Matthew Perry nie żyje. Pożegnał go premier Kanady. Byli przyjaciółmi ze szkoły
Wiadomość o śmierci Matthew Perry'ego wstrząsnęła światem w niedzielny poranek. Zmarłego aktora pożegnało w mediach społecznościowych wiele znanych osób. Jedną z nich był premier Kanady Justin Trudeau, który z gwiazdorem "Przyjaciół" chodził razem do szkoły podstawowej.

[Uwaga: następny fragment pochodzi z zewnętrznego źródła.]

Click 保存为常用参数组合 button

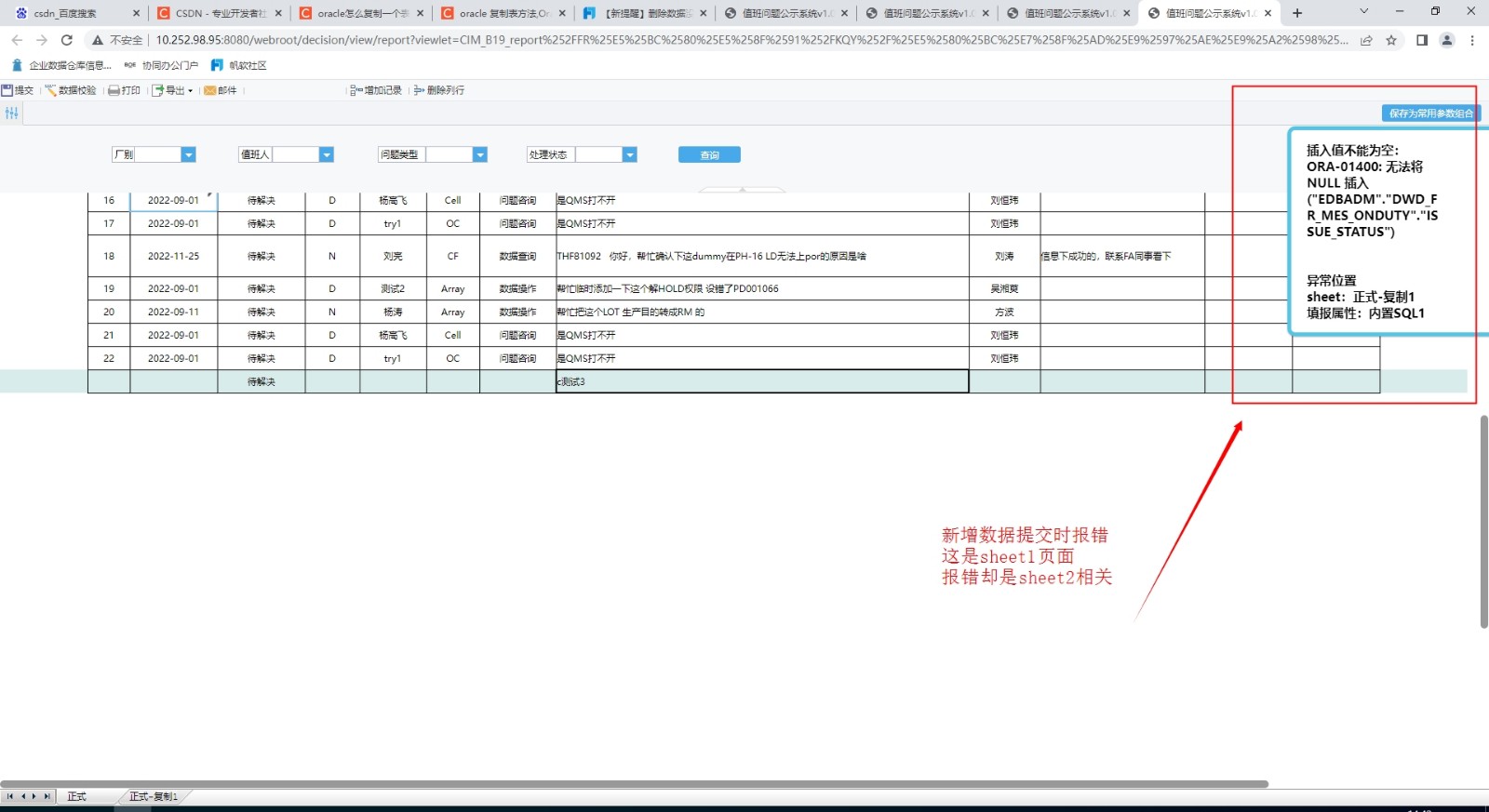tap(1430, 113)
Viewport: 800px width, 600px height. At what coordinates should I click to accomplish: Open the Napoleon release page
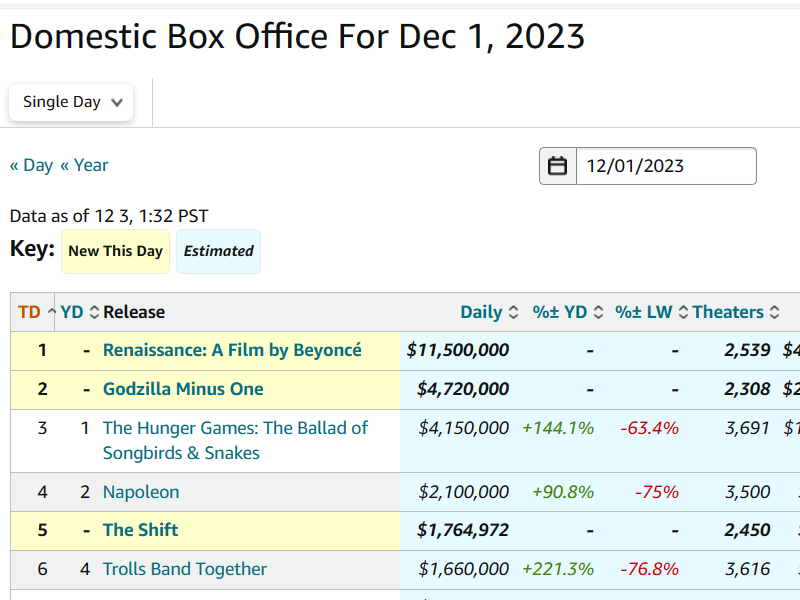[x=141, y=492]
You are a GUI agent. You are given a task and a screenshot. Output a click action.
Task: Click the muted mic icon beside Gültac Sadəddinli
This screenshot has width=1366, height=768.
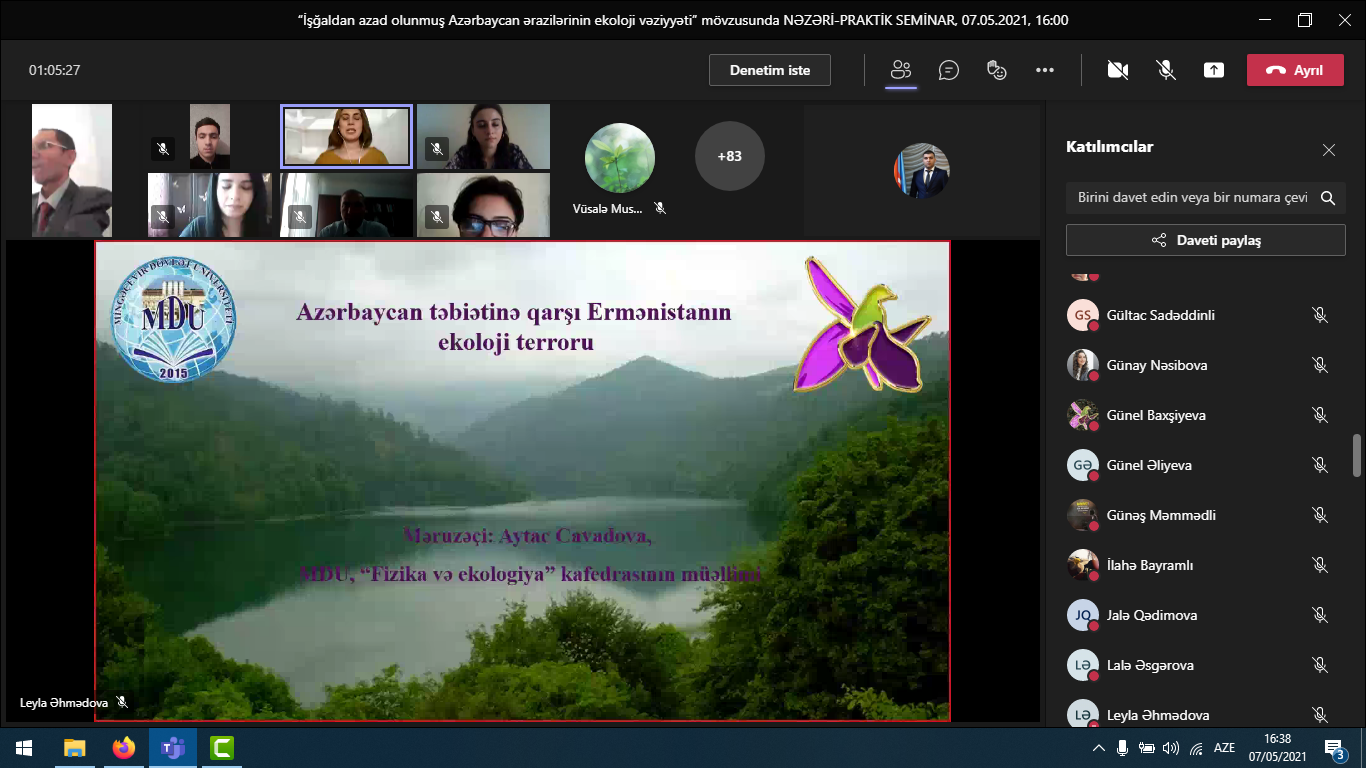tap(1320, 315)
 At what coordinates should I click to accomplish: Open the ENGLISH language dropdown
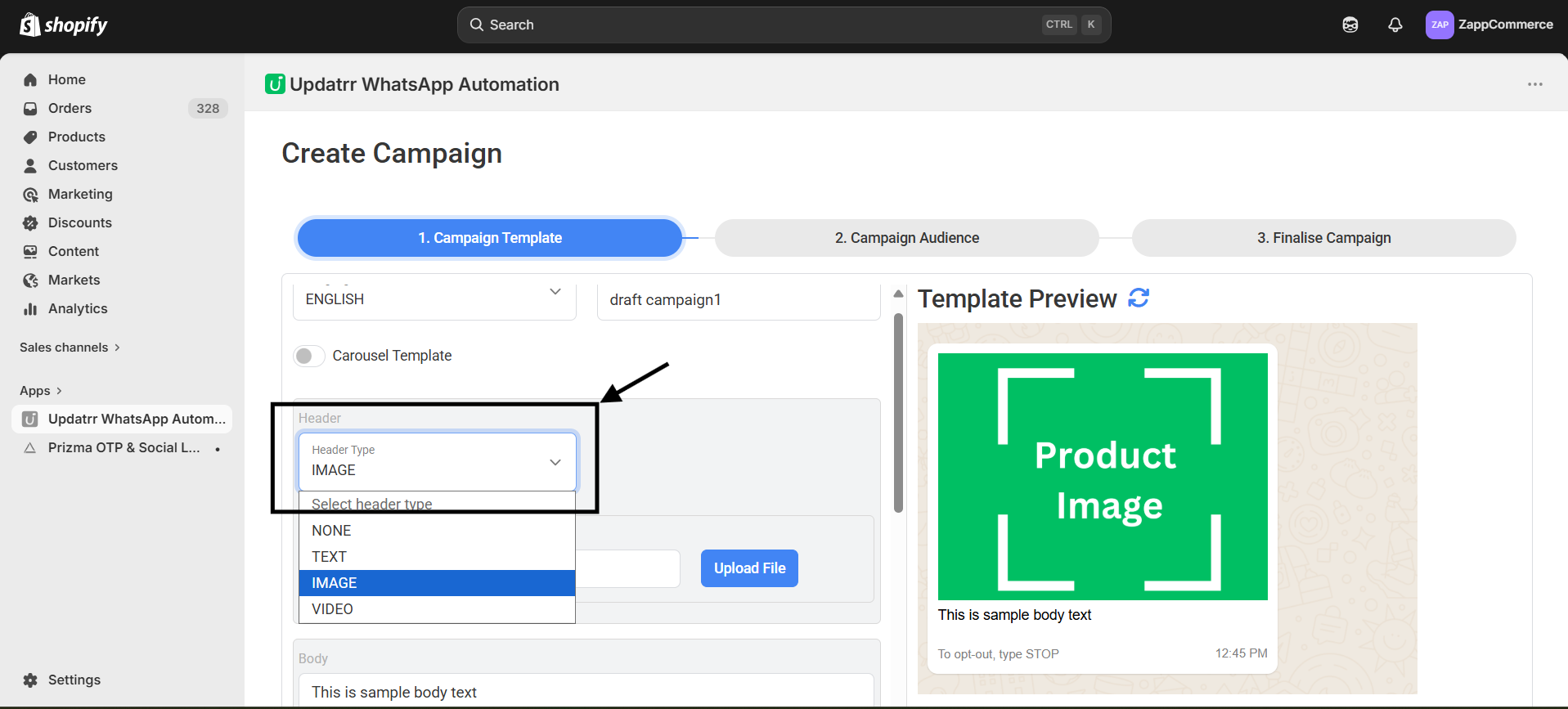point(434,299)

Jak donoszą zagraniczne media, Matthew Perry'ego znaleziono nieprzytomnego w jego domu w Los Angeles w wannie z hydromasażem. Służbom medycznym, które przybyły na miejsce, nie udało się uratować aktora.
Na miejscu zdarzenia nie znaleziono narkotyków. Nie było też śladów przestępstwa. Detektywi z wydziału policji Los Angeles zajmujący się zabójstwami i napadami prowadzą śledztwo mające wyjaśnić dokładne przyczyny śmierci gwiazdora.

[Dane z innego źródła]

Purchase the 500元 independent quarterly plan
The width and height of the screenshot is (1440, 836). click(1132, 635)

Na wieść o odejściu Perry'ego wiele osób, które spotkało go na swojej artystycznej drodze, umieściło w mediach społecznościowych wzruszające wpisy. Jedną z nich był premier Kanady Justin Trudeau. Polityk i aktor chodzili razem do szkoły podstawowej w Ottawie.

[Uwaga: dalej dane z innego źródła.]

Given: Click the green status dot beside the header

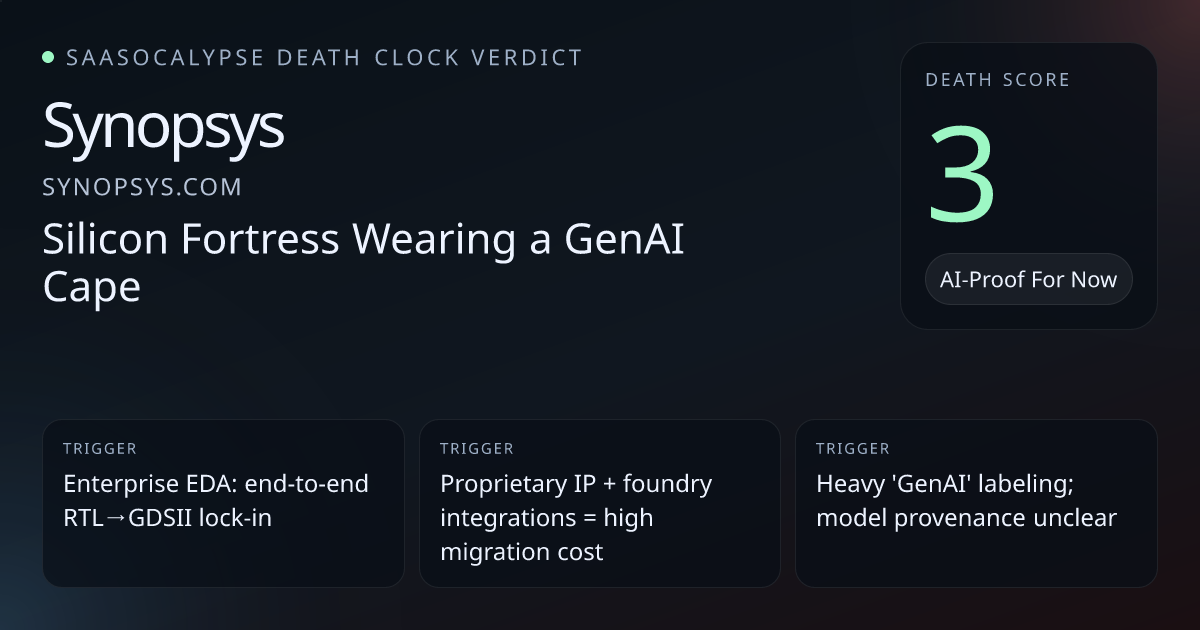Looking at the screenshot, I should (x=48, y=58).
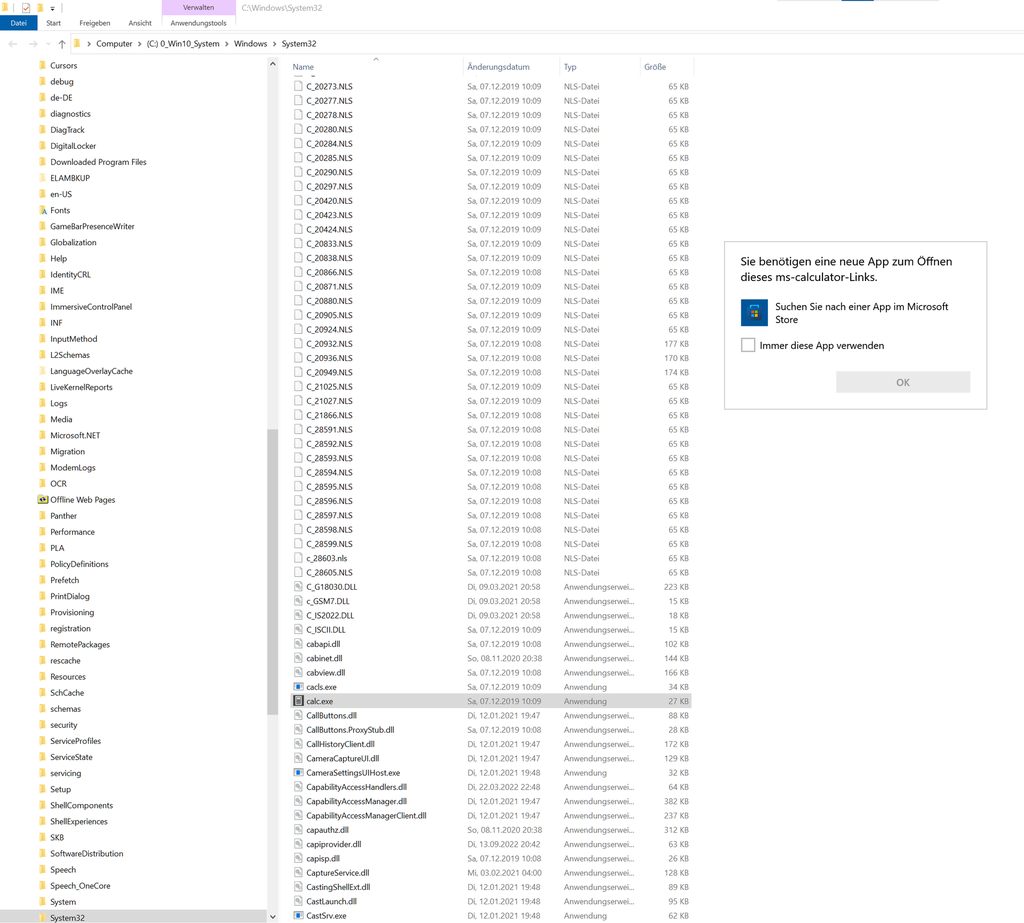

"Odejście Matthew Perry'ego jest szokujące i smutne. Nigdy nie zapomnę szkolnych gier, w które graliśmy, i wiem, że ludzie na całym świecie nigdy nie zapomną radości, jaką im dał. Dzięki za całą zabawę, Matthew. Byłeś kochany i będzie nam ciebie brakowało" - napisał na portalu X Justin Trudeau.